§ Assigned task
Repeat each record exactly, skipping the pictures.

⁂

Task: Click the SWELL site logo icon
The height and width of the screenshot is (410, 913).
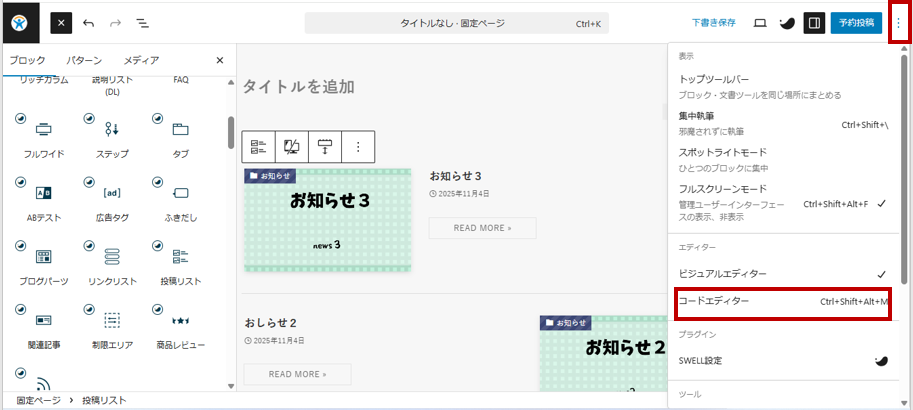Action: (20, 22)
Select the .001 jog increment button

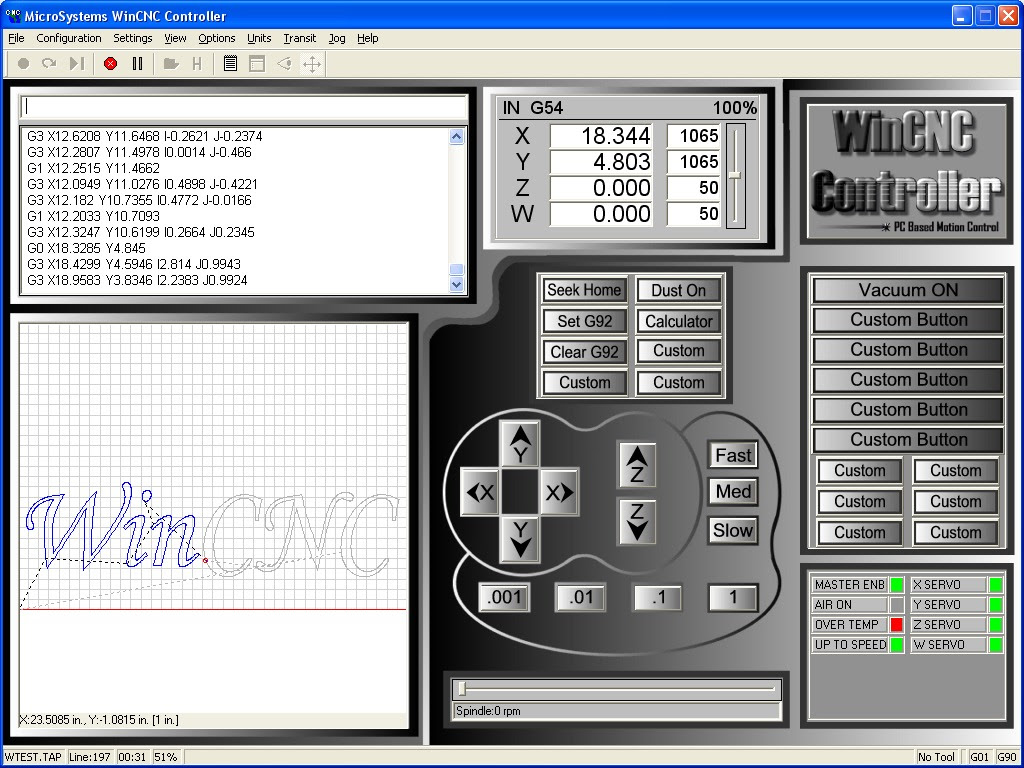tap(504, 598)
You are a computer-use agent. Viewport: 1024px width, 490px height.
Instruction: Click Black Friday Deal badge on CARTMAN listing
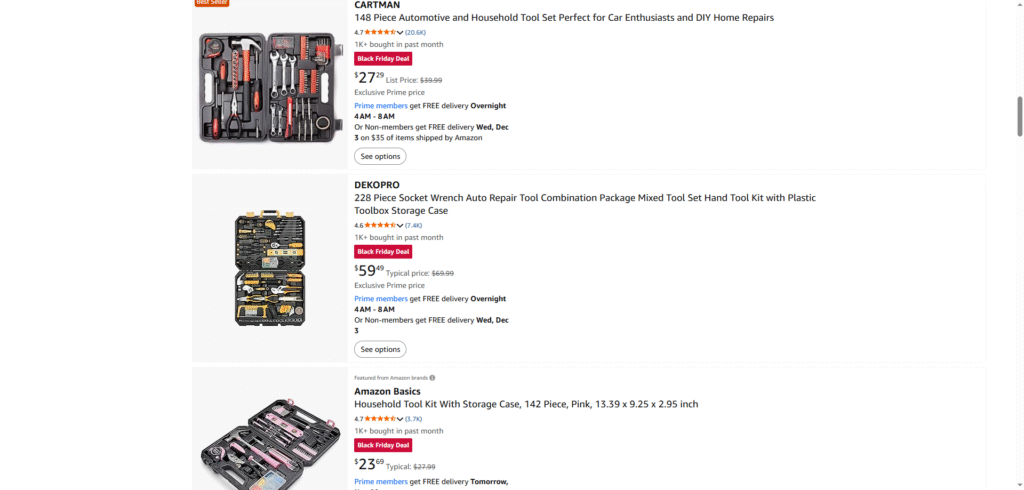coord(383,59)
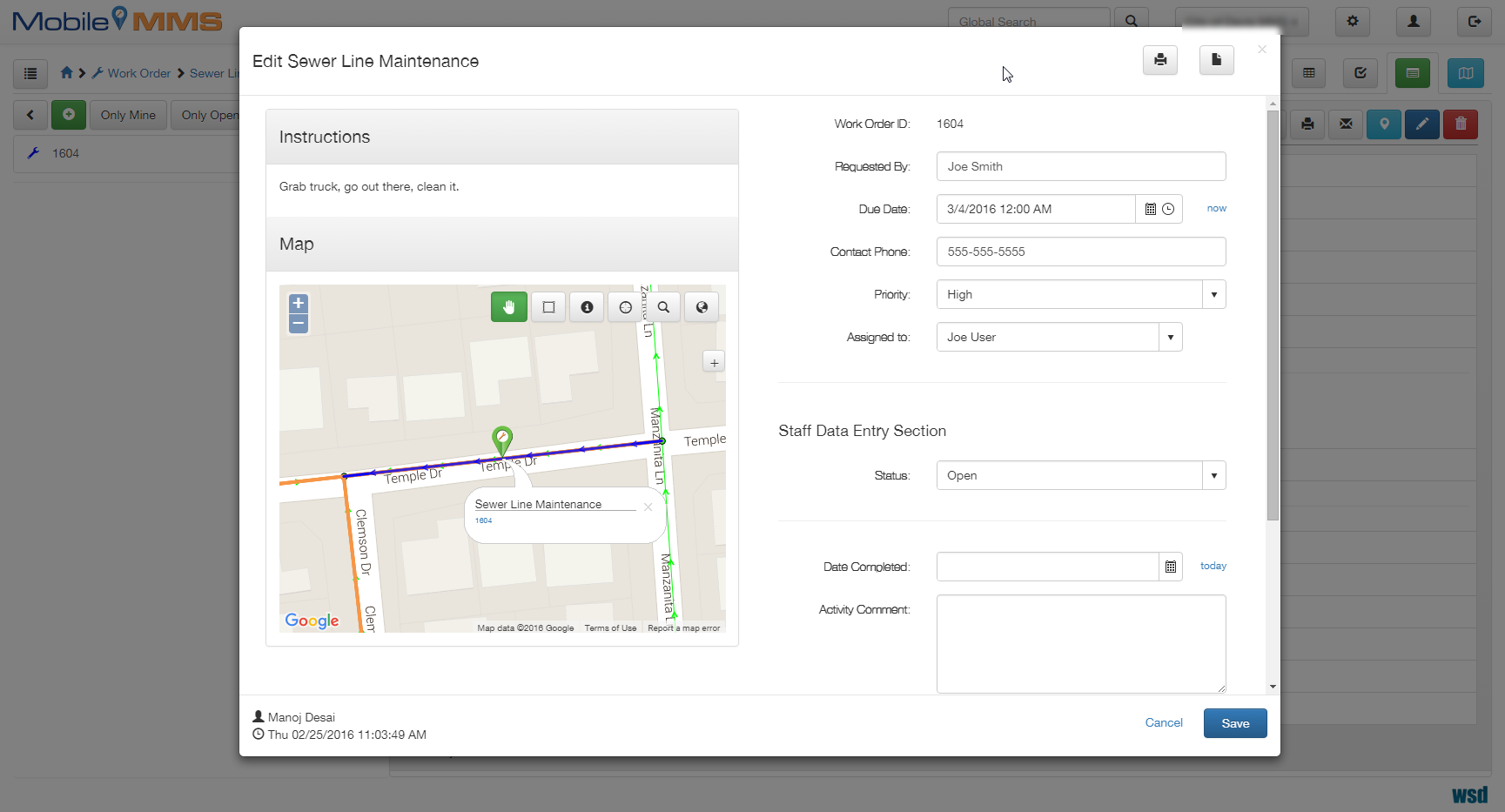Set Date Completed using today link

(1213, 566)
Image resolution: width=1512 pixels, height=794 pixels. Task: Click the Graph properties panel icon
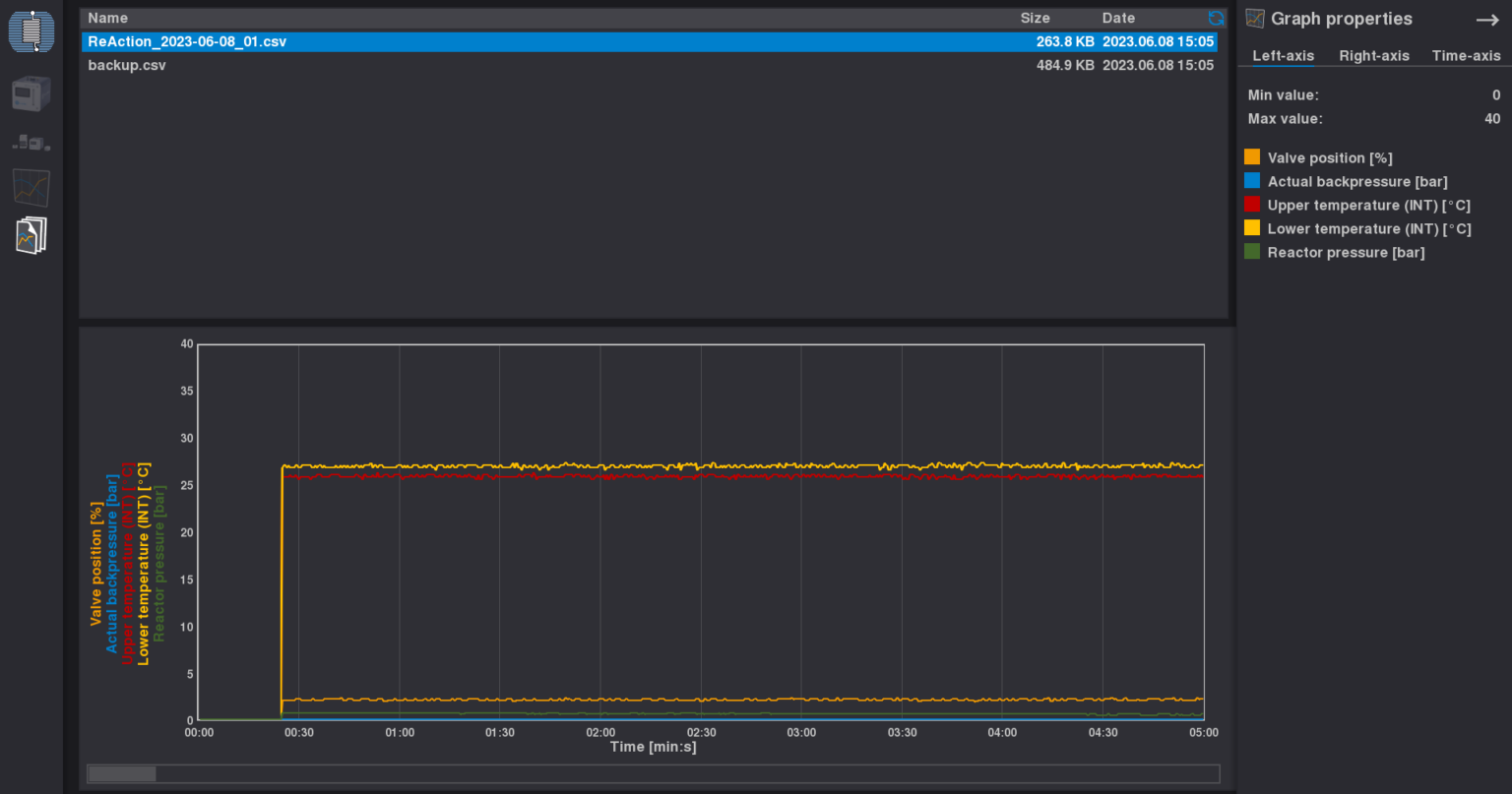pos(1254,18)
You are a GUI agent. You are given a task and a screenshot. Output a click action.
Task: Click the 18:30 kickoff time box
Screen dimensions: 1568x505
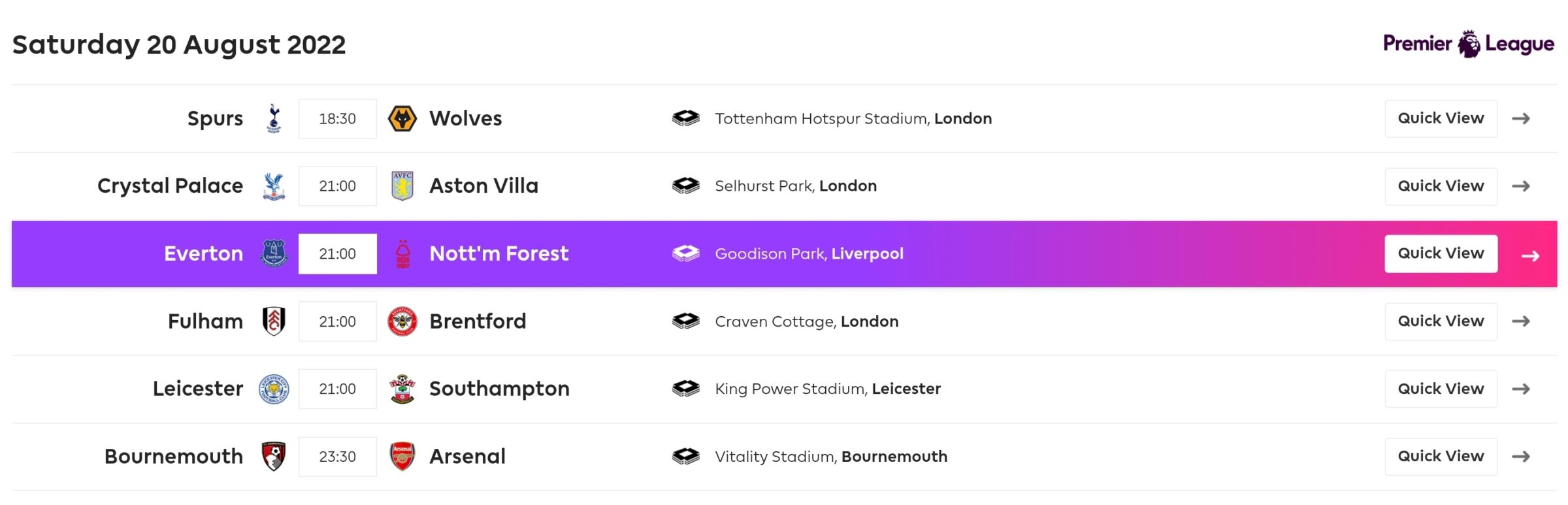pyautogui.click(x=337, y=118)
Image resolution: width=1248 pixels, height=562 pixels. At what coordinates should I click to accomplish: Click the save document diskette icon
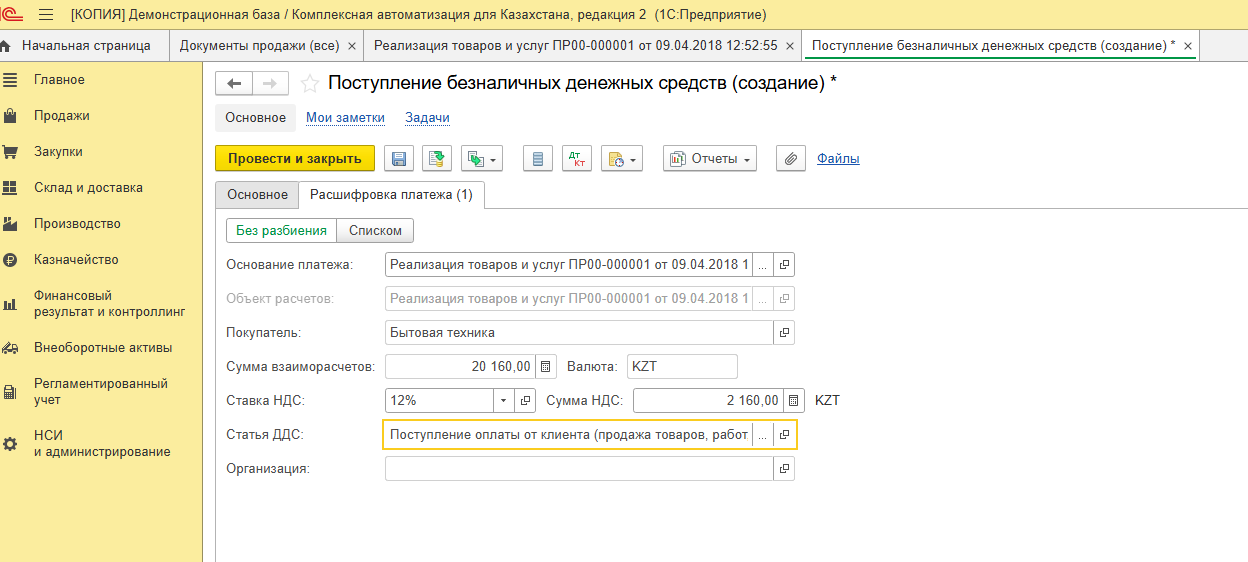pyautogui.click(x=399, y=159)
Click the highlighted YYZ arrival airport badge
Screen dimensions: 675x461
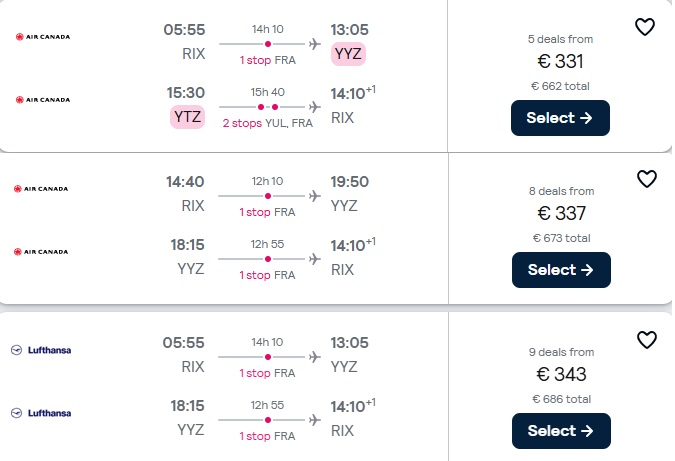click(348, 54)
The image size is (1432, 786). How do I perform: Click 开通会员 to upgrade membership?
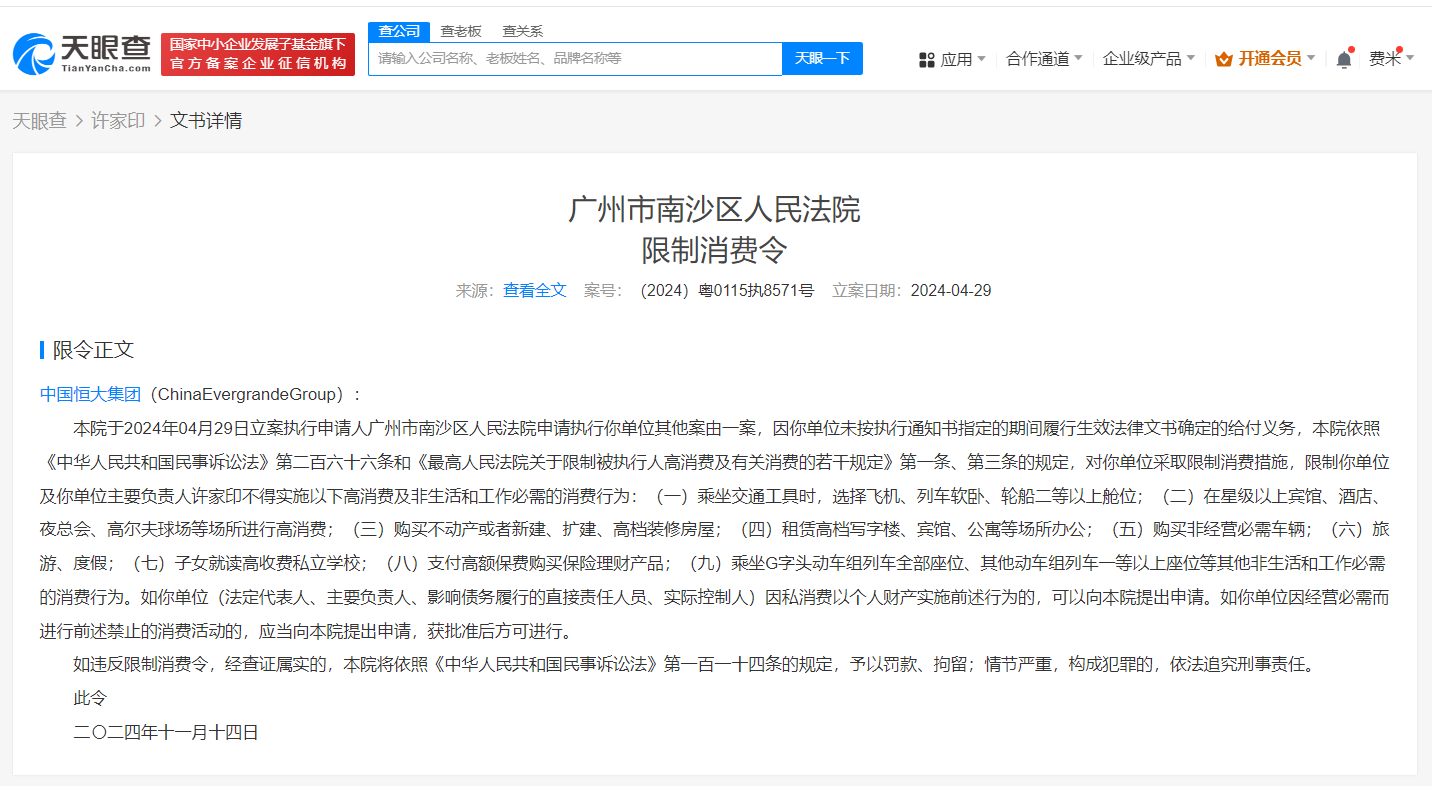point(1270,59)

⁂

§ Solution
Task: Click the SWELL site logo icon
The height and width of the screenshot is (410, 913).
Action: (20, 22)
Select the .001 jog increment button

tap(504, 598)
You are a computer-use agent. Viewport: 1024px width, 490px height.
Instruction: Click Black Friday Deal badge on CARTMAN listing
coord(383,59)
Set Date Completed using today link

(1213, 566)
Image resolution: width=1512 pixels, height=794 pixels. Task: Click the Graph properties panel icon
pos(1254,18)
You are a GUI agent. You are given a task and a screenshot. Output a click action.
Task: Click the 18:30 kickoff time box
Screen dimensions: 1568x505
pyautogui.click(x=337, y=118)
Image resolution: width=1248 pixels, height=562 pixels. At what coordinates should I click to accomplish: Click the save document diskette icon
pyautogui.click(x=399, y=159)
Click the highlighted YYZ arrival airport badge
Screen dimensions: 675x461
click(348, 54)
The image size is (1432, 786). How do I perform: Click 开通会员 to upgrade membership?
point(1270,59)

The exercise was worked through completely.